Records about locating elements on screens:
+ + + + +
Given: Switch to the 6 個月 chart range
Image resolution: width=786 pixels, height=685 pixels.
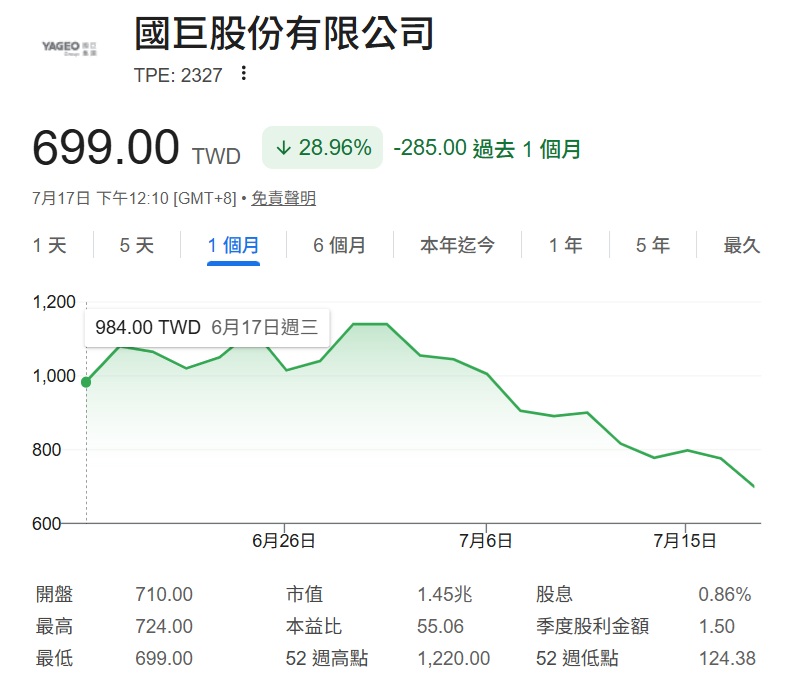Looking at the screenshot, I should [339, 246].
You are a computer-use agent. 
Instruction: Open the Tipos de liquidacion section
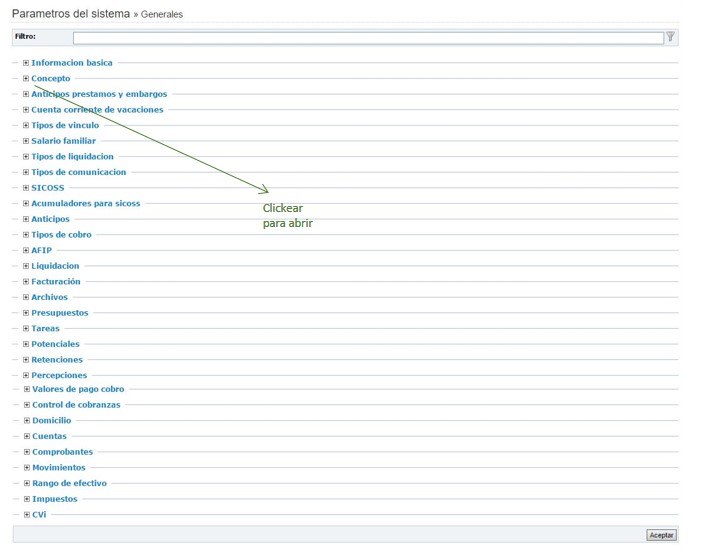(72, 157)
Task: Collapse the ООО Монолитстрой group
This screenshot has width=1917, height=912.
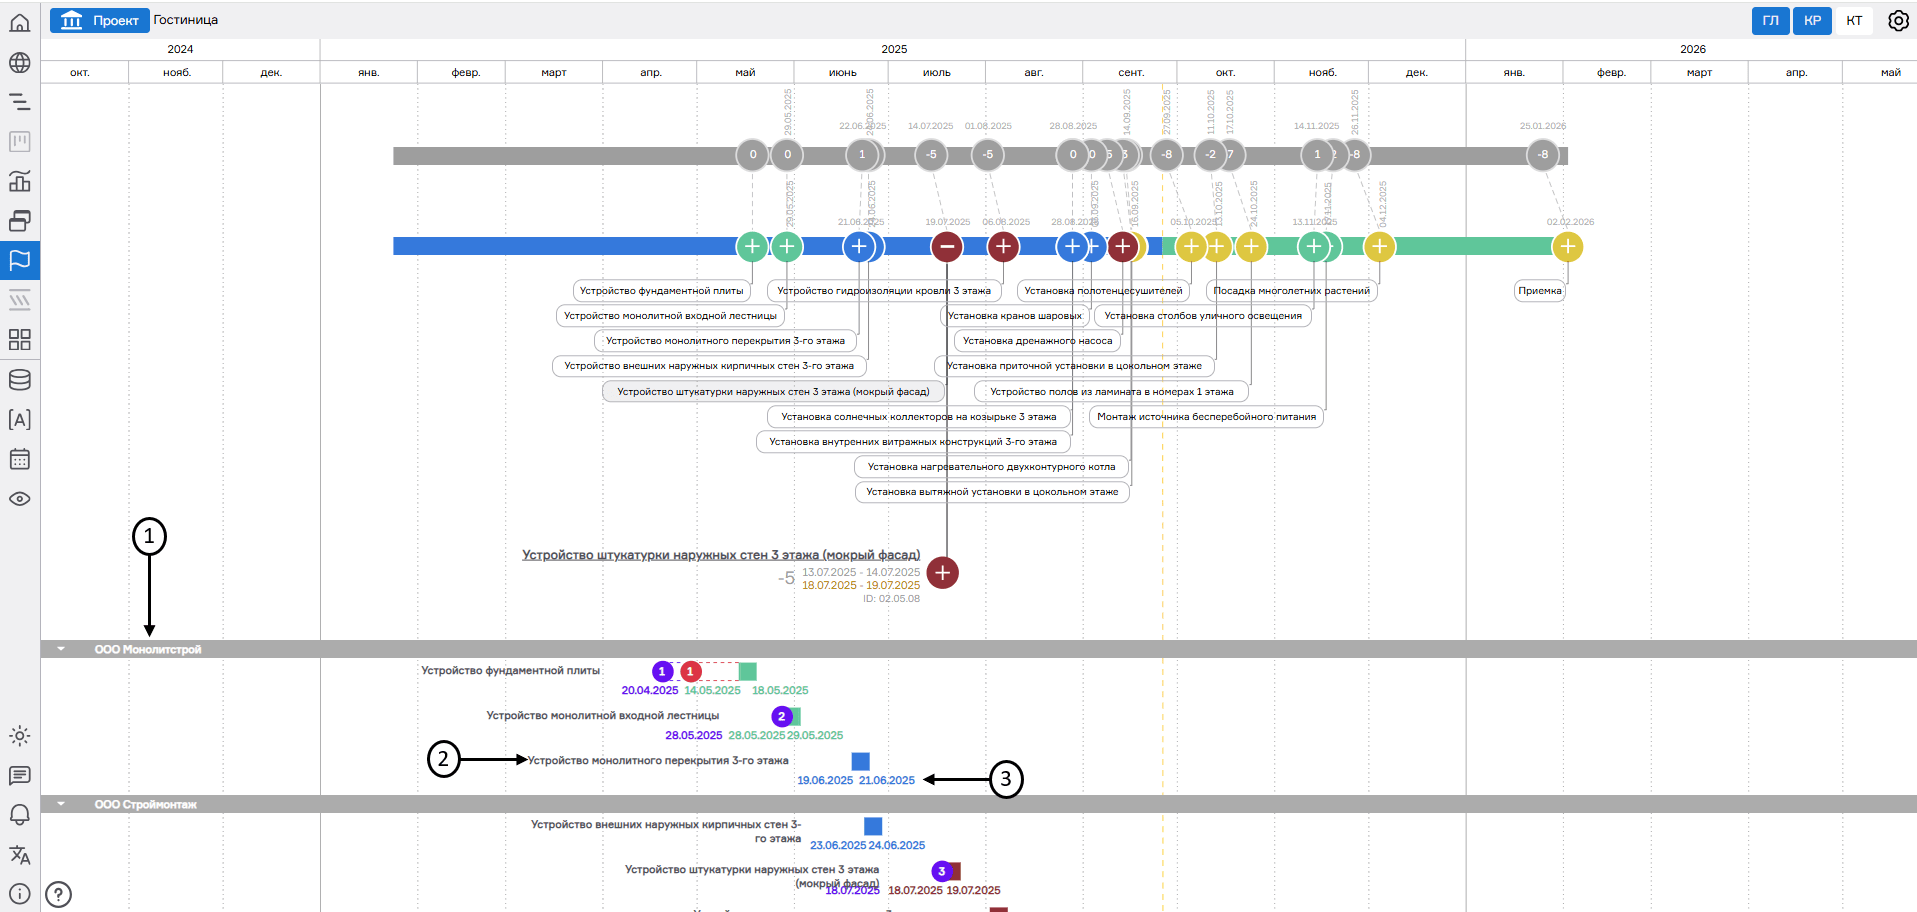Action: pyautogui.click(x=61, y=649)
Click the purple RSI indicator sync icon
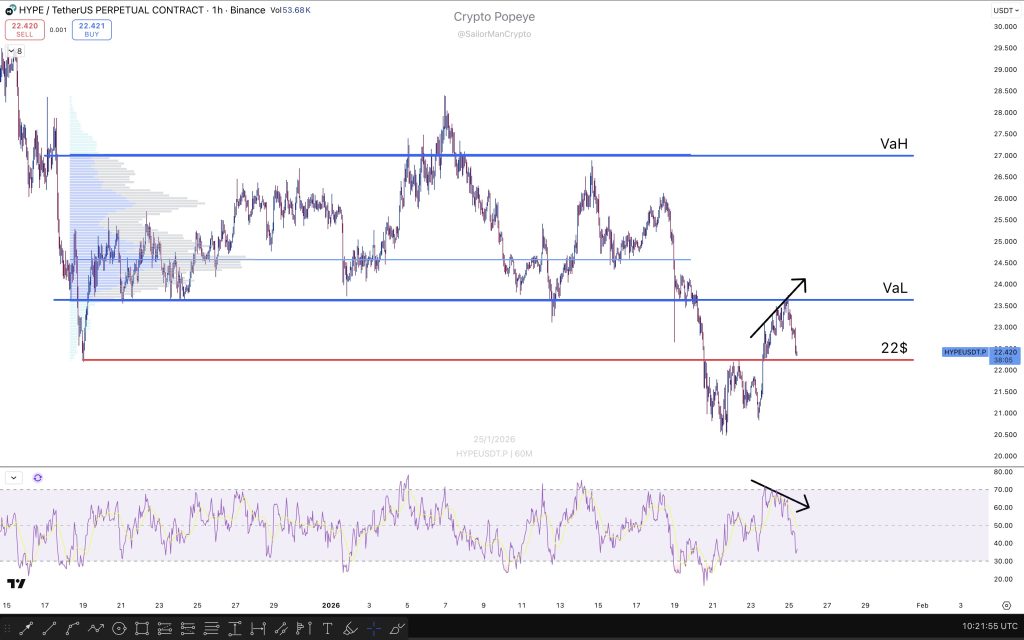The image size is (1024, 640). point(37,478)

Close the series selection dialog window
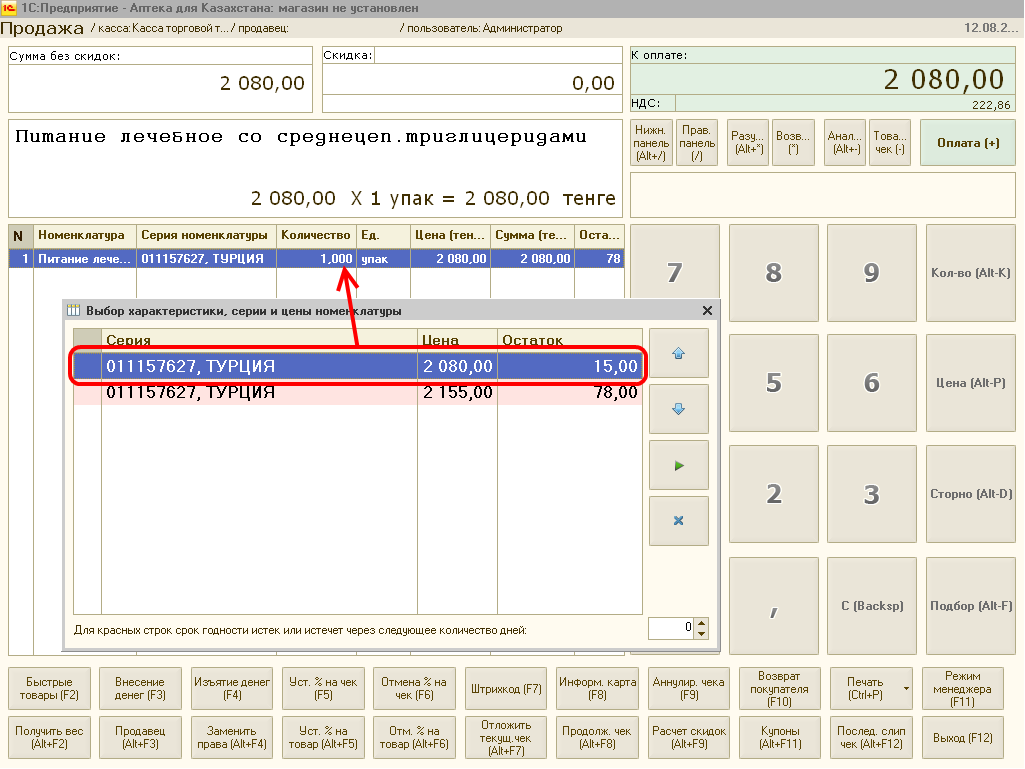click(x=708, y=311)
+ + + + +
▶ **YOUR OBJECTIVE**: Recast every line of the records above as a Markdown table with the columns Row and Record Line, numbering the rows and skipping blank lines. Leave the pictures out.

▶ **EXERCISE OUTPUT**:
| Row | Record Line |
|---|---|
| 1 | Given: Switch to the 6 個月 chart range |
| 2 | Image resolution: width=786 pixels, height=685 pixels. |
| 3 | Looking at the screenshot, I should [339, 246]. |
| 4 | You are a computer-use agent.  |
| 5 | Instruction: Open the Tipos de liquidacion section |
| 6 | (72, 157) |
| 7 | Task: Collapse the ООО Монолитстрой group |
| 8 | This screenshot has width=1917, height=912. |
| 9 | Action: pyautogui.click(x=61, y=649) |
| 10 | Click the purple RSI indicator sync icon |
| 11 | The image size is (1024, 640). point(37,478) |
| 12 | Close the series selection dialog window |
| 13 | click(x=708, y=311) |